Short-course antibiotic regimens, ranging in duration from a single dose to 3 days, are the current standard of care for the treatment of acute lower urinary tract infections (UTIs) in adult women. Despite multiple small randomized, controlled trials (RCTs) showing no difference in efficacy between short-course (</=3 days) and long-course (7-14 days) therapy in children, concerns about occult pyelonephritis and renal scarring have prompted standard recommendations of 7 to 14 days of antibiotics for UTIs in children.
To determine whether long-course antibiotic therapy is more effective than short-course therapy for the treatment of UTIs in children, and to explore potential sources of heterogeneity in the results of existing studies.
We searched online bibliographic databases (Medline and Cochrane Clinical Trials Registry) for RCTs comparing short- and long-course therapy for the treatment of UTI in children, and examined the references of all retrieved articles. Candidate studies for meta-analysis were restricted to RCTs comparing short-course (</=3 days) and long-course (7-14 days) outpatient therapy for acute UTI in children age 0 to 18 years. We excluded studies that were restricted to children with recurrent UTI or included children with asymptomatic bacteriuria. Sixteen studies met the inclusion criteria. Study quality was evaluated using a 9-item scoring system developed by the investigators. Data on the primary outcomes-treatment failure and reinfection rate-were extracted when available and reanalyzed based on intention to treat whenever possible. To determine whether anatomic level of infection (upper vs lower urinary tract) influenced the results, the meta-analysis was repeated on the subgroup of studies that attempted to restrict their participants to children with lower UTI. To determine whether there was a dose-response effect for the duration of short-course therapy, we performed separate subgroup analyses of studies of single-dose or single-day therapy and studies of 3-day therapy. To explore other potential sources of study result heterogeneity, such as study quality and patient age, we developed a random-effects regression model that included these variables as covariates.
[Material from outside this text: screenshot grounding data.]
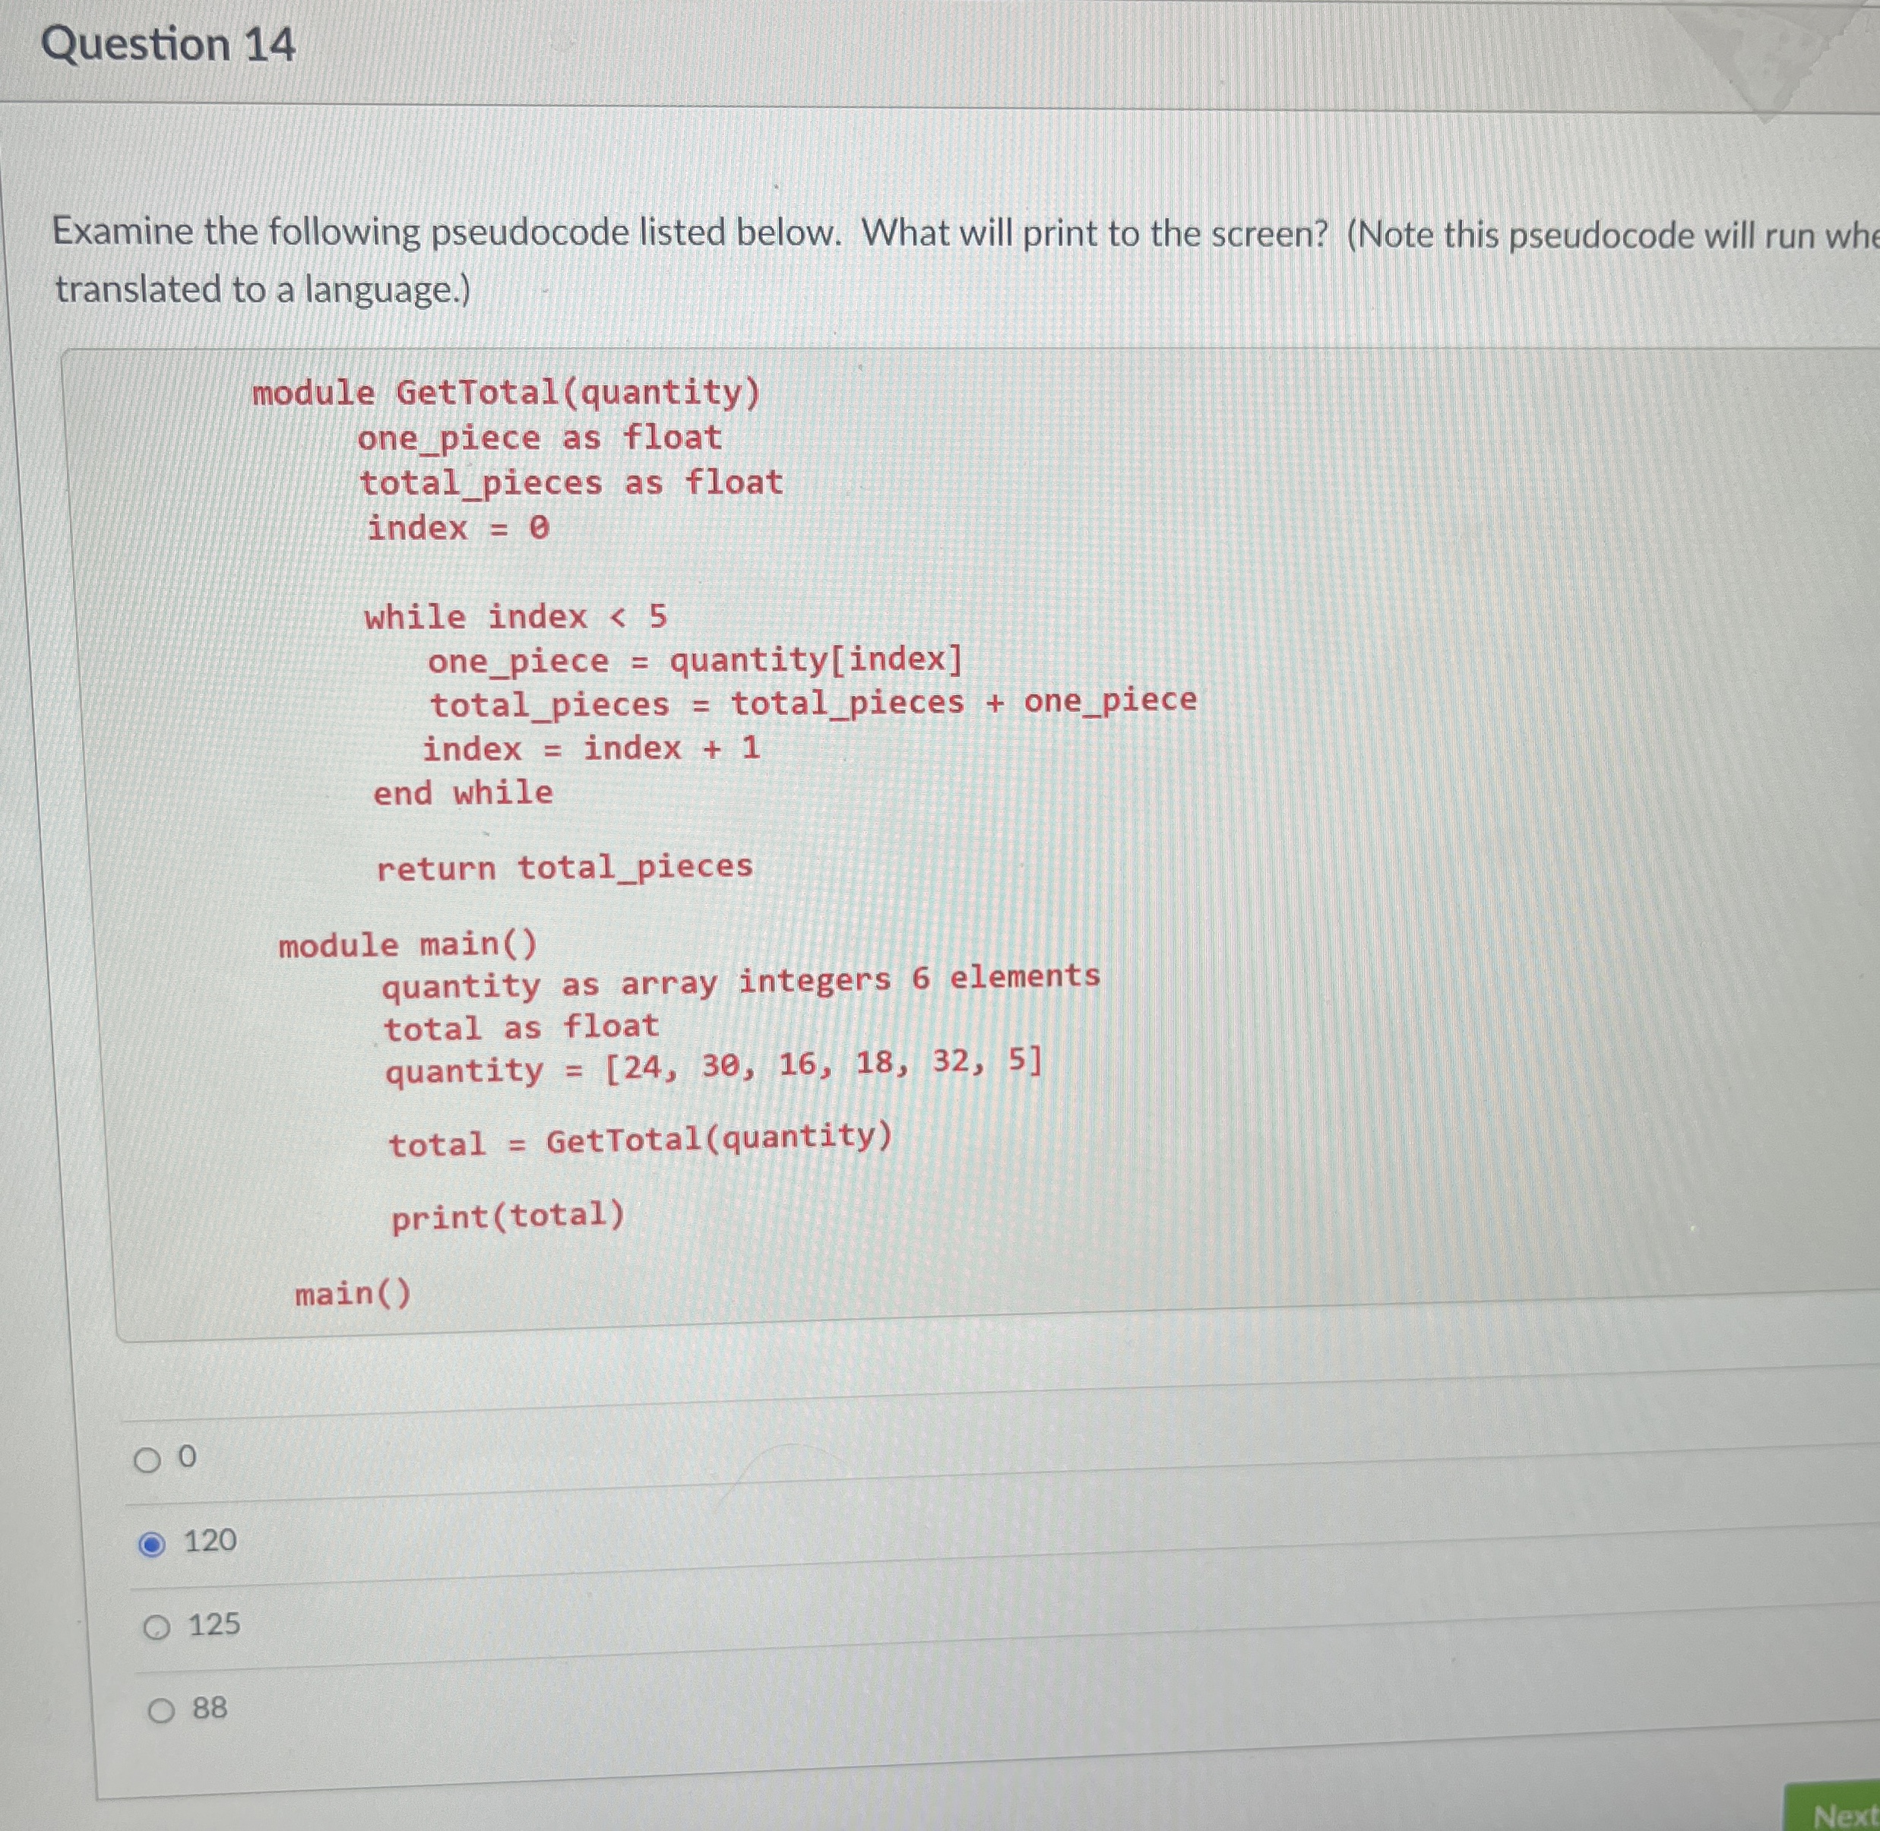Click the 'while index < 5' code line
Image resolution: width=1880 pixels, height=1831 pixels.
(x=515, y=616)
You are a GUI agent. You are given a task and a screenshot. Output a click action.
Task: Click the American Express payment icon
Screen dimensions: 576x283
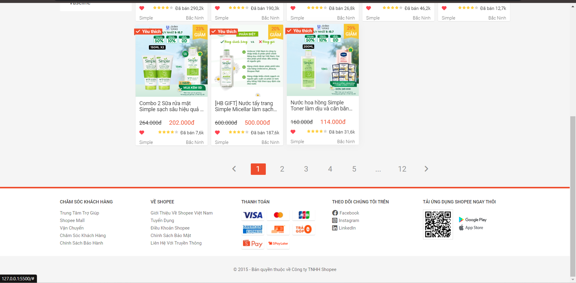point(252,229)
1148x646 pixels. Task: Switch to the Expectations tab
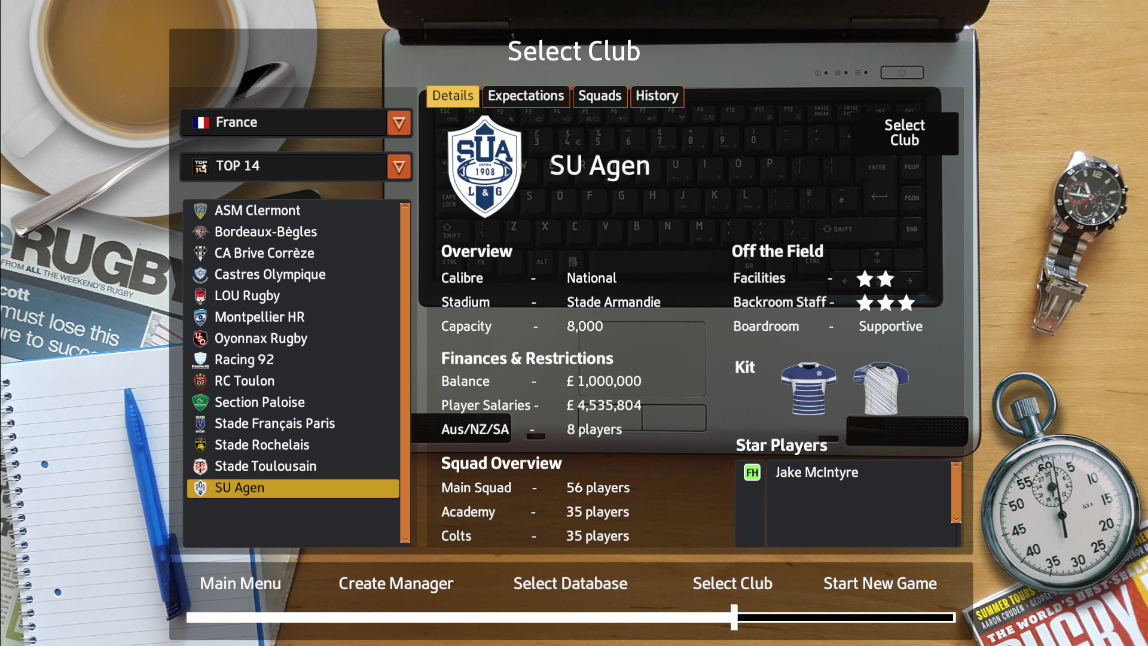[x=525, y=96]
The pooled estimate for the relative risk (RR) of treatment failure with short-course antibiotic therapy was 1.94 (95% confidence interval [CI]: 1.19-3.15) and for the RR of reinfection was 0.76 (95% CI: 0.39-1.47). When we excluded the 3 studies that did not attempt to restrict their participants to patients with lower UTI, the pooled RR of treatment failure was 1.74 (95% CI: 1.05-2.88) and of reinfection was 0.69 (95% CI: 0.32-1.52). For the subgroup of studies comparing single-dose or 1-day therapy to long-course therapy, the pooled RR of treatment failure was 2.73 (95% CI: 1.38-5.40) and of reinfection was 0.37 (95% CI: 0.12-1.18). For the subgroup of studies comparing 3-day therapy to long-course therapy, the pooled RR of treatment failure was 1.36 (95% CI: 0.68-2.72) and of reinfection was 0.99 (95% CI: 0.46-2.13). In the meta-regression, neither study quality nor mean participant age was significantly associated with the odds ratio of treatment failure or reinfection, in either the complete set of studies or the subset of studies restricted to patients with lower UTI.
In pooled analyses of published studies comparing long- and short-course antibiotic treatment of UTI in children, long-course therapy was associated with fewer treatment failures without a concomitant increase in reinfections, even when studies including patients with evidence of pyelonephritis were excluded from the analysis. Until there are more accurate methods for distinguishing upper from lower UTI in children, no additional comparative trials are warranted and clinicians should continue to treat children with UTI for 7 to 14 days.